### Re: Secure Science issues preview of their upcoming block cipher

On Tue, 29 Mar 2005 16:06:05 +0100, Ian G [EMAIL PROTECTED] wrote: I'd be interested to hear why he wants to improve on AES. The issue with doing that is that any marginal improvements he makes will have trouble overcoming the costs involved with others analysing his work. Several things 1. Highlighted [we're talking Feb'04 here] the work I was doing on FPHTs. They're much more efficient than an MDS and because of my work they have known branches. 2. I also looked into the CS-cipher way of doing things. I was able to prove what Vaudenay could only count [he never proved the trail-weight of CS-Cipher] and from that I was able to also prove the 16-point case [e.g. CS^2]. 3. CS^2 is totally meant for a pipeline. It reuses the round transform for the key schedule. So what is CS^2? It's basically 8 rounds of a 4 layer FPHT with sboxes mixed in the 2-point transforms. 8*4 == 32 step pipeline. The keyschedule essentially is just computed as processing the key one layer ahead of the plaintext. Load the key in one cycle and the block in the next. Add some FSM to determine where the key material comes from for a given stage [e.g. the fixed sigma function or the key round that is one round ahead]. Why is this cool? First off, you can get a 2 cycle encrypt. But that's meaningless because cycle could mean several hundred nanoseconds... But what is a layer? a 2-point FPHT [e.g. xors of depth three] and two parallel sbox applications. The sboxes are efficiently computable as well with a xor depth of four [or so]. So effectively a layer has a XOR gate depth of about 8-9 at most. Second, you can process SIXTEEN different keys at once. So key agility is essentially a moot point. Third, there is no dedicated key scheduler like in AES. You do need some FSM to select where the round key comes from but that's about it. Fourth, It resists integration attacks a whole heap better than AES. Fifth, it's trivial to prove that classic LC and DC are inapplicable. Sixth, the sbox was not designed to be too algebraic. The 4x4 is just a random 4x4 with max LC/DC resistance for a bijection. The resulting 8x8 has a decently low LC/DC profile, no fixed points and no points of involution. Seventh, I wrote it. Therefore it's cool. Tom - The Cryptography Mailing List Unsubscribe by sending unsubscribe cryptography to [EMAIL PROTECTED]

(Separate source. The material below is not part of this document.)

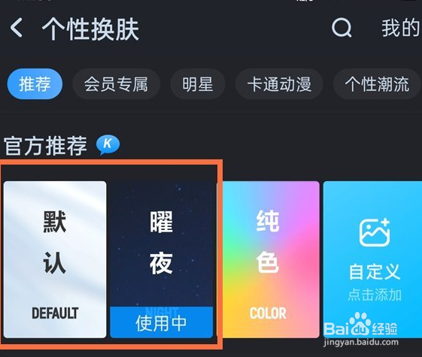422x357 pixels.
Task: Open the 明星 skin category
Action: click(x=198, y=84)
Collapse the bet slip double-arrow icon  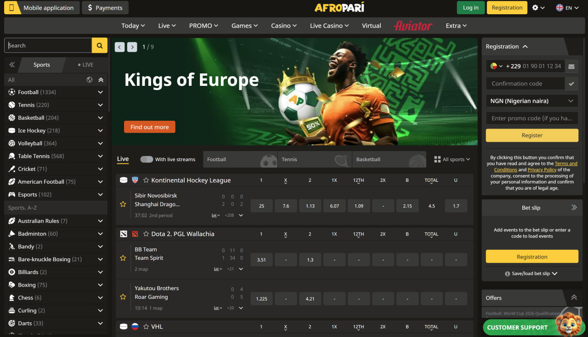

### Re: Secure Science issues preview of their upcoming block cipher

Dan Kaminsky wrote: Have you looked at their scheme? http://www.securescience.net/ciphers/csc2/ Secure Science is basically publishing a cipher suite implemented by Tom St. Denis, author of Libtomcrypt. Aha! I seem to recall on this very list about 2 years back, Tom got crucified for trying to invent his own simple connection protocol. He withdrew from doing useful work in creating a new crypto protocol because of criticism here, and the world is a poorer place for it. I'd be interested to hear why he wants to improve on AES. The issue with doing that is that any marginal improvements he makes will have trouble overcoming the costs involved with others analysing his work. Using AES is just efficient, it allows us all to say, right, ok, next question in 2 seconds and then easily recommend his product. Still, even if he hasn't got any good reasons, I'd still support his right to try. iang -- News and views on what matters in finance+crypto: http://financialcryptography.com/ - The Cryptography Mailing List Unsubscribe by sending unsubscribe cryptography to [EMAIL PROTECTED]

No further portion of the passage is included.